Oscar just shrugs. Behind him the chalky sick-looking kid folds his arms.
‘Look,’ Barry says, ‘look at all the sweets we have.’ He holds the bag open for them to see. ‘Mars Bars, Sugar Bombs, Gorgo
Bars, Stingrays, Milky Moos, Cola Bottles…’
The kids don’t say anything. They know it’s a shit deal. In junior school all anyone does is make trades, for football stickers,
lunches, computer games, whatever, you know when someone’s trying to rip you off. Above the black ridge, light is bleeding
out of the sky. Carl thinks they should just grab the kids and take the pills from them. But Barry has explained to him already
that what they want to establish here is an
ONGOING RELATIONSHIP
. If you
TAKE
the pills today, what will you do tomorrow? (Ever since last night when Carl threw away the pills, Barry’s been speaking
to him in a
SLOW, CAREFUL
voice, the same way Carl’s remedial maths teacher does when she’s telling him, Now say if you want to save for a new bike
that costs two hundred euro, and you put a hundred euro in the bank, and the
RATE OF INTEREST
is ten per cent, then it would take you… Carl, it would take you…?)
Barry stomps down to one end of the dugout, then comes back again and takes out his wallet. There is a twenty-euro note in
there. He waves it under Oscar’s nose. ‘Twenty euro, and the sweets.’ Oscar doesn’t even look at the money. Across the pitches
the clock strikes four. The girls will be arriving soon. ‘What is it you want?’ Barry shouts. ‘How can we do a deal if you
won’t say what you want?’
The two small boys look at each other. Then in the distance a banger goes off. Oscar’s face lights up. ‘Fireworks!’ he says.
‘You just thought of that now!’ Barry says.
‘Fireworks!’ the white-faced kid speaks for the first time.
‘Where the fuck are we supposed to get fireworks?’ Barry says.
But now the two boys are yapping away about what kind and how many – ‘Bangers – rockets – quartersticks!’
‘Okay, okay,’ Barry says. ‘You win. If you want fireworks, fair enough. But we can’t get them to you till tomorrow. So here’s
what we’ll do. You give us the pills now for our experiment, and then tomorrow we’ll meet you here again, same time, same
place, with the fireworks.’
‘Ha ha!’ Oscar laughs – actually laughs! ‘No way.’
Barry makes a noise like
Gnnnhhhh
through his teeth, and Carl can tell he is thinking, Fuck the deal, let’s teach these faggots some respect. But then he turns
to Carl and says, ‘Watch them,’ and he pegs it off across the rugby pitches.

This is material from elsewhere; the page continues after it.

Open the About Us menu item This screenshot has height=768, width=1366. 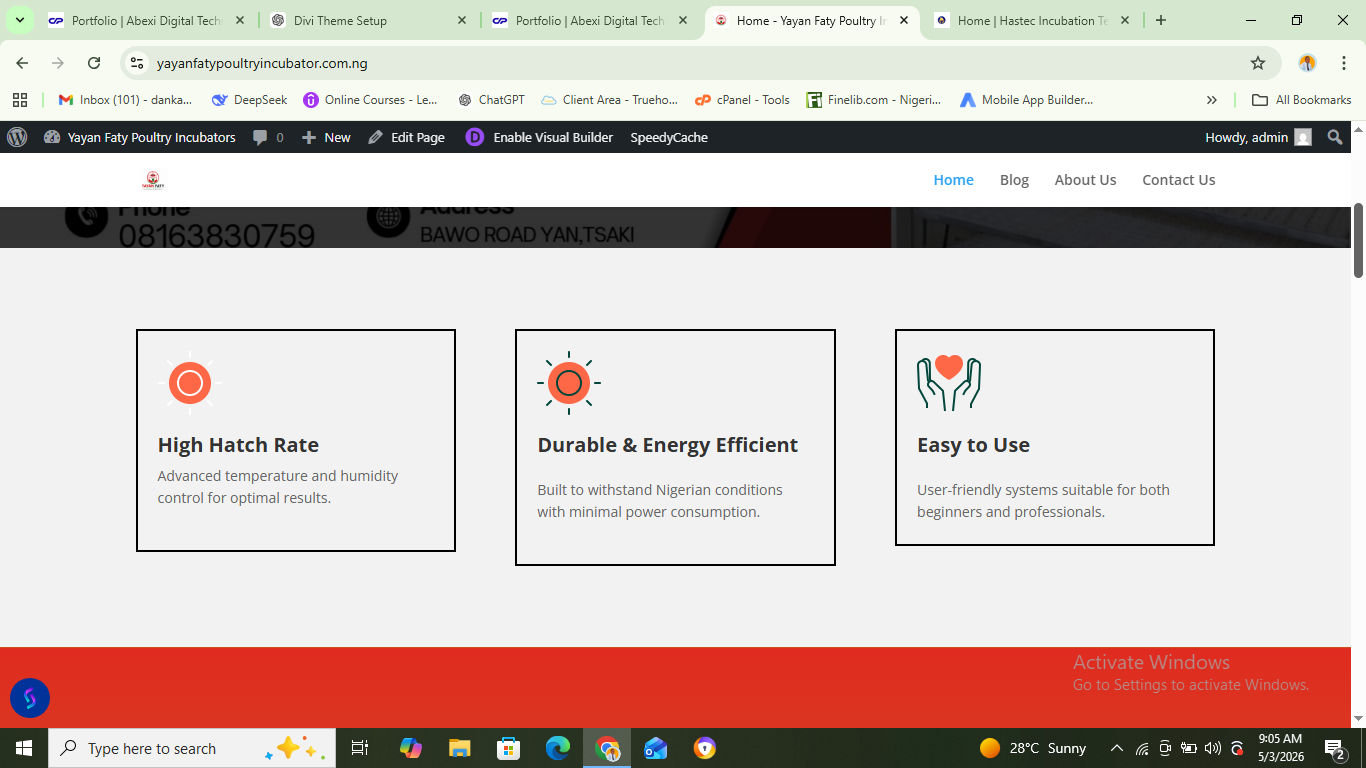click(x=1085, y=180)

‘Where’s your friend gone?’ Oscar asks. Carl says nothing, just folds his arms and tries to look like he knows what’s happening.
‘What’s your science project about?’ the white-faced kid Rory asks.
‘Shut the fuck up,’ Carl says. He looks out into the going-dark evening. Maybe Barry won’t come back. Maybe he’s gone to meet
Lollipop on his own! This is all a trick, he arranged it with the kids, and –
Panting, Barry clambers back into the dugout. In his hand is a plastic bag. ‘Fireworks,’ he says.
Every kind: Black Holes, Sailor Boys, Spider Bombs and others. Barry fans them out on the ground. ‘You can’t have all of them,’
he says, like a dad in a shop. ‘Pick out three each.’ The boys stare, whispering the names to each other. ‘Today, arseholes.
And give me those pills first.’
They hand over the pills without even thinking – the white-faced kid’s in a Smarties box, Oscar’s wrapped in old clingfilm
that smells like sandwiches. Barry counts them into Morgan Bellamy’s tube. Then he nods, and the two kids snatch up the fireworks
before he can change his mind.
Now Carl and Barry are hurrying back over the pitches. The squishy ground is going hard with cold, the grass and trees are
dark like night is spreading up from below.